Surrounding yourself with smart people is a challenging but great way to advance along the leadership path. One facet of discovering those who have conquered challenges we anticipate facing is to find those with a different perspective. The easiest way to do this is to hire someone who is in some way different than you.

The process

Process provides perspective in lieu of panic. When we face challenges, we can rely on process to get us through difficulty one reliable, tested step at a time. Any leader who has faced a potentially devastating situation and worked through it, relying on methods instead of in-the-moment emotional reactions, understands the value of process.

Yet for some reason when we hire, we often miss an important aspect of process in judging candidates: differences. While many of us ask behavioral interview questions that probe for examples and storytelling, we make the mistake of looking for similarities in approach.

We should still look for process and the associated character traits but also for different approaches.

For example, when the candidate explains how he overcame a challenge by breaking it down and progressing in a measured fashion, we determine we like their response because that is how we would do it. However, if the candidate gets to the same conclusion but follows a completely different process, we may reject their approach because it is not one to which we can relate.

Instead of dismissing the candidate when we sense this disconnect, we need to push ourselves to understand the logic of their approach. If it is sound, just different, their thinking can provide valuable perspective diversity to our team.

(Not) the man in the mirror

It can seem impossible to find varied approaches because there is nothing new about our business, industry, product or service. We have been providing legal advice, accounting services, call center support or product expertise for decades in a well-established manner.

If that is the case, it is also all the more reason to find someone who thinks differently: that proverbial new guy who wants to change things just because.

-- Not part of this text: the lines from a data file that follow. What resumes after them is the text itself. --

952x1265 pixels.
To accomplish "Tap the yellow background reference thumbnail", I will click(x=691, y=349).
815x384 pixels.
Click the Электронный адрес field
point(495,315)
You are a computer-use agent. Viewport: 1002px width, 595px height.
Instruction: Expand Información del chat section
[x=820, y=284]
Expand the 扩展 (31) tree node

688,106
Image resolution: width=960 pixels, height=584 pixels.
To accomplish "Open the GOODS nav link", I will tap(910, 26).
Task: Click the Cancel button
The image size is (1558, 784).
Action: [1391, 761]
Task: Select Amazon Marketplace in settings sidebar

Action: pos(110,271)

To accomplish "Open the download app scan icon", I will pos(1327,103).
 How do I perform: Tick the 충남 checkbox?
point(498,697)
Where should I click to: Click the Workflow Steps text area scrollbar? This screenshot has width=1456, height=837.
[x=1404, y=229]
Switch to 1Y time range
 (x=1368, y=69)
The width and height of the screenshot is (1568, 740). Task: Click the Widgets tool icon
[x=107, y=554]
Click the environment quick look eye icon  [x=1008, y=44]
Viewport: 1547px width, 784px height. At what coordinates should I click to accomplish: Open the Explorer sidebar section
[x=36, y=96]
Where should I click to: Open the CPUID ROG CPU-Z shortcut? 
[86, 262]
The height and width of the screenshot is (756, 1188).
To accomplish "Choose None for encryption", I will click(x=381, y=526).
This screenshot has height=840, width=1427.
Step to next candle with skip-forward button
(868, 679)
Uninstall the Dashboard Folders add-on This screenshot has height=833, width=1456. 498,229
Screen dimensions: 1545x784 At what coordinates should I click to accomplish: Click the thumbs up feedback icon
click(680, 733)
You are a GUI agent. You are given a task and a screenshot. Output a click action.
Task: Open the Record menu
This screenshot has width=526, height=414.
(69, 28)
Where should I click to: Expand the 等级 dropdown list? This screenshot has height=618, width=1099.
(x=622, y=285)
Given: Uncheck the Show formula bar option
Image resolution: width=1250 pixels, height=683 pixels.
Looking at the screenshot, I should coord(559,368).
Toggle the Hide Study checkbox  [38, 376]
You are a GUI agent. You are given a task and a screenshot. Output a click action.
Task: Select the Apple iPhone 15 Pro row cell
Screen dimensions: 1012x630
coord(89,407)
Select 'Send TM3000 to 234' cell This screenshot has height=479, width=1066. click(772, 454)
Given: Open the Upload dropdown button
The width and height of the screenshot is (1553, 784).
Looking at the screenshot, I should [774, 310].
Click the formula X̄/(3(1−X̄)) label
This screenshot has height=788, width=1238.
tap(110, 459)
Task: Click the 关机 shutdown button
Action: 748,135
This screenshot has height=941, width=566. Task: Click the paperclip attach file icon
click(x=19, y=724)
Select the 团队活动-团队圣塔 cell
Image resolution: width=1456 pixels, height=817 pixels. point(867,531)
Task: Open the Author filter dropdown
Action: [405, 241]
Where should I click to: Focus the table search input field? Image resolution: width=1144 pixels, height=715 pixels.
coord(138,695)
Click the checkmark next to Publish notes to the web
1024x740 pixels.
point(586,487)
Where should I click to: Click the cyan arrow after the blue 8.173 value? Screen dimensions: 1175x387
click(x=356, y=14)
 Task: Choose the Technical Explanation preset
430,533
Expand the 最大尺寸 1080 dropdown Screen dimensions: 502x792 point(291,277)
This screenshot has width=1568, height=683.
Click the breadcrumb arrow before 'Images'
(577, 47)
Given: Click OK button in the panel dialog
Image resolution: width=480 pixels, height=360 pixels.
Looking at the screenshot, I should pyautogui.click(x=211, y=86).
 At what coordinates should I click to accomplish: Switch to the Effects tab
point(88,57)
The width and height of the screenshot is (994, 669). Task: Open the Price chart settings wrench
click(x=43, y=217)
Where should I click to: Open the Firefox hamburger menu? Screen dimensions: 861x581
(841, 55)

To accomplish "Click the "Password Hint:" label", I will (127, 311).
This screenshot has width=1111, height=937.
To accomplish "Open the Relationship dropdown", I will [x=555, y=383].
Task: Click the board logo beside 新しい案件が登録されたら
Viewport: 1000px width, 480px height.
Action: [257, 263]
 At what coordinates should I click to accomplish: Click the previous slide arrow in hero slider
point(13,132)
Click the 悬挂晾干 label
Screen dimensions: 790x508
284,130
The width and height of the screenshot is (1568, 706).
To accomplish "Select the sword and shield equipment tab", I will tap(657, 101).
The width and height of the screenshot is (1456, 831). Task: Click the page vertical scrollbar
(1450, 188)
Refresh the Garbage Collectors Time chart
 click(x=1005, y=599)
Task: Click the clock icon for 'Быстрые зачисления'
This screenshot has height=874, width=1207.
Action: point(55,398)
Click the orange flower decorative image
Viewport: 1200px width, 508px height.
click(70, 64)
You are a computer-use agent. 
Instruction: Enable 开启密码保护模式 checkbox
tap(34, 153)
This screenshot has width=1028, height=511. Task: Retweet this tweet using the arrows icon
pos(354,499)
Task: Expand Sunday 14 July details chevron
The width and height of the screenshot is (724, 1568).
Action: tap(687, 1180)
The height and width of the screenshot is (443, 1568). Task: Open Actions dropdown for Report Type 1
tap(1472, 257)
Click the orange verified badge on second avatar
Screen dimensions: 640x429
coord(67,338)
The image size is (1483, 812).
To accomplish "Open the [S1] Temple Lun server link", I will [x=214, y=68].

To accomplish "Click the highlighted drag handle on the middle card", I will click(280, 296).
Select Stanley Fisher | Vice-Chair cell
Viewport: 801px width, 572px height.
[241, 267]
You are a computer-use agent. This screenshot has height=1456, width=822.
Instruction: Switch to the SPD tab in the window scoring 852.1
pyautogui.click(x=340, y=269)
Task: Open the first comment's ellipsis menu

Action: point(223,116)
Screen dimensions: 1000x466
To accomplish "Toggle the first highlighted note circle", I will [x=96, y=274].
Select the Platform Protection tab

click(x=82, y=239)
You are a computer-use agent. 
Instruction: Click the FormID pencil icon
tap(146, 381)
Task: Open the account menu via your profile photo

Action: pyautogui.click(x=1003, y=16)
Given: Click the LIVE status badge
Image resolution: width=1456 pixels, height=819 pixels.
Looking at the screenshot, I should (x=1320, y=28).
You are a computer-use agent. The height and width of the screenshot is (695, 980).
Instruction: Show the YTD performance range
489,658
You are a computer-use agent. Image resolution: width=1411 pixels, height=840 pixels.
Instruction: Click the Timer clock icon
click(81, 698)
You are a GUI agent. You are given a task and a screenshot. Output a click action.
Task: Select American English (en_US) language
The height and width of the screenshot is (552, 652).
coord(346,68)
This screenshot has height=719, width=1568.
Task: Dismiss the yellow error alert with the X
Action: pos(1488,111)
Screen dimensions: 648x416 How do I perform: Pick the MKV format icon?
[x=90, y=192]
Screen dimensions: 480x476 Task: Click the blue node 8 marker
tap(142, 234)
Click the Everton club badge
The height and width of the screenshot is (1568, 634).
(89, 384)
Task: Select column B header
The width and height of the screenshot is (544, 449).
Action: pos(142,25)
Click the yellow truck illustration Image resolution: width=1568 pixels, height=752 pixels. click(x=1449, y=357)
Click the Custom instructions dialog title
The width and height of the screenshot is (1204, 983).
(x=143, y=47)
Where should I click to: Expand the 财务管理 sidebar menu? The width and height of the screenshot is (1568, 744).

The disruption that diversity of thinking threatens is also what can lead to efficiency, culture shifts and growth. To find, nourish and support it, leaders must actively seek it out. Trying to find someone with a different philosophy, though, is a bit intangible. Instead, when we are stuck in our own way of thinking, we can start by looking for people with different backgrounds than us.

For example, demographic diversity is a tangible difference. In other words, making sure the candidate pool includes people from a different gender, generation, background, geographic region, or training path than us is a simple way to open the door to new approaches.

Practically, we can also include co-workers from those groups in our interview process. Doing so allows us to at least create the opportunity for different perspectives and opinions to come to the fore from both sides of the interview table.

The bottom line is that leaders can create more successful teams by deciding to embrace different perspectives and actively taking steps to find and include those perspectives in the process.